Though the legal record may be objectively verifiable, criminality is far, far from objective. Blackness is criminalized. NYC’s infamous Stop & Frisk policy was ended after statistics showed that black and Latino men were stopped at rates in exponential excess of their proportional representation in the population. The US justice system convicts and incarcerates black people at extremely disproportionate rates. The institution of the police was designed to police black people, and, as plenty of people have argued, the contemporary police is a mechanism for profiting from the surveillance, punishment, and incarceration of black people. Criminalization targets black people.

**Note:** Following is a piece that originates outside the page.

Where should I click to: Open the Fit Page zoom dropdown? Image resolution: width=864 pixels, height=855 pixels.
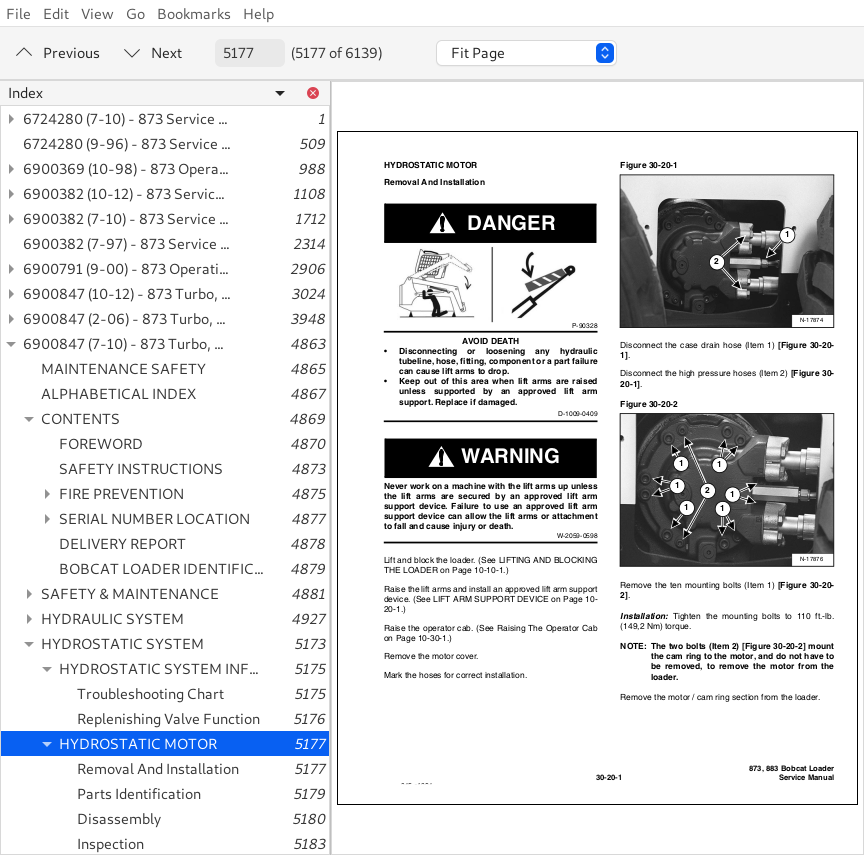point(526,53)
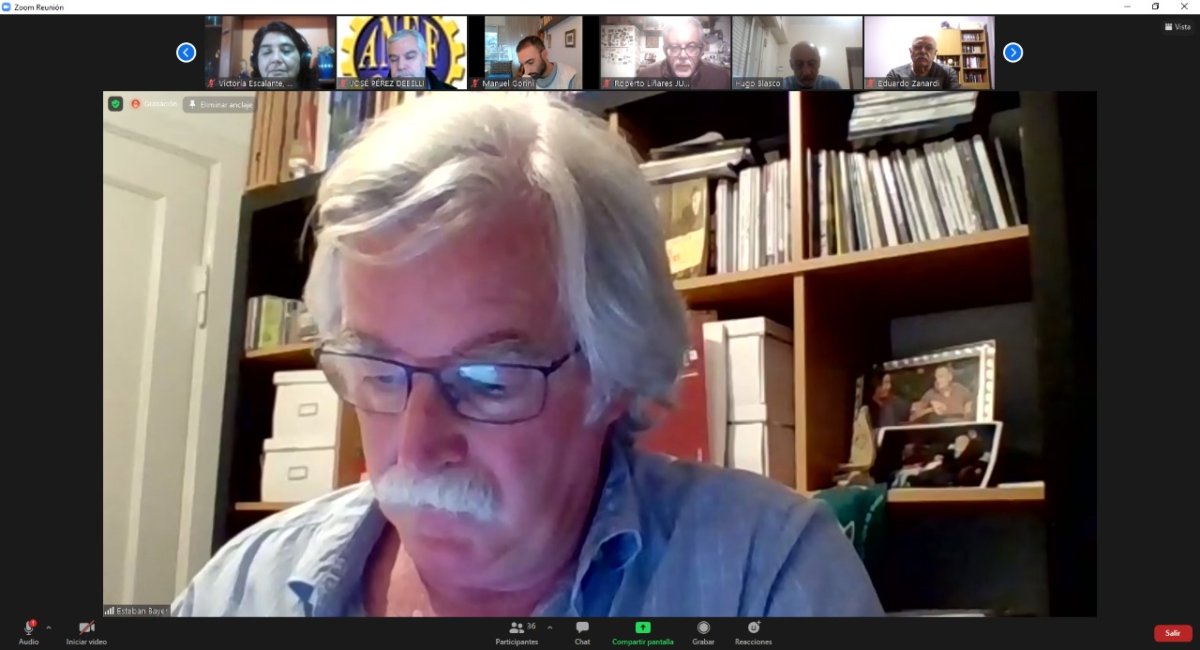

So, because CMPD’s proposal to exclude people with arrest and criminal records from specific geographic areas targets criminals, it also targets black people.
There’s a hint in this story, also from the Observer. In the past, the city has put an injunction similar to the proposed exclusion zone on the north Charlotte neighborhood called Hidden Valley. Hidden Valley is a predominantly black and Latino neighborhood between Uptown and University City…and, uh, not too far from the new light rail line currently under construction up North Tryon. Interestingly, Camp Greene, a black neighborhood in west Charlotte that was a prostitution exclusion zone several years ago, that’s now the frontier of gentrification. So, it appears to be the case that exclusion zones are a technique that moves poor black populations out of geographic areas that are ripe for redevelopment.
Some philosophers might call safety zones a “state of exception.” Giorgio Agamben popularized the term, which refers to a state of affairs so dire and threatening that the state declares it necessary to suspend normal rights and rules of governance: a problem so severe supposedly justifies the state’s use of any means necessary. As other philosophers like Falguni Sheth and Alexander Weheliye have noted, the state of exception has been pretty much the rule for black people. To riff on W.E.B. Du Bois, black people are thought to be a problem, the problem, and thus their very existence justifies the state’s use of any means necessary to contain and eliminate them. In this sense, CMPD’s saftey zones are just another variation on a very, very old theme.
As Lester Spence, Jared Sexton, and many other black studies scholars have shown, contemporary society marginalizes black people by rendering them immobile, both literally (in the case of CMPD’s exclusion zones or via mass incarceration) and figuratively, say, in economic terms. In an economy that runs on entrepreneurship, flexibility, and so on, the inability to freely circulate is an economic disadvantage. By impeding people from, say, caring for their children, this makes them more vulnerable to all kinds of disadvantage: if you don’t have reliable family or friends to care for your children, you either have to pay someone to care for your kids, or you risk losing them to the foster system. The CMPD policy is a technique for rendering black people immobile, and often thus subjecting them to further state surveillance, economic disadvantage, and other types of structural racism. So the exclusion zone policy isn’t just racist in motivation, it’s racist in effect: it reinforces and intensifies the racism that black people already experience.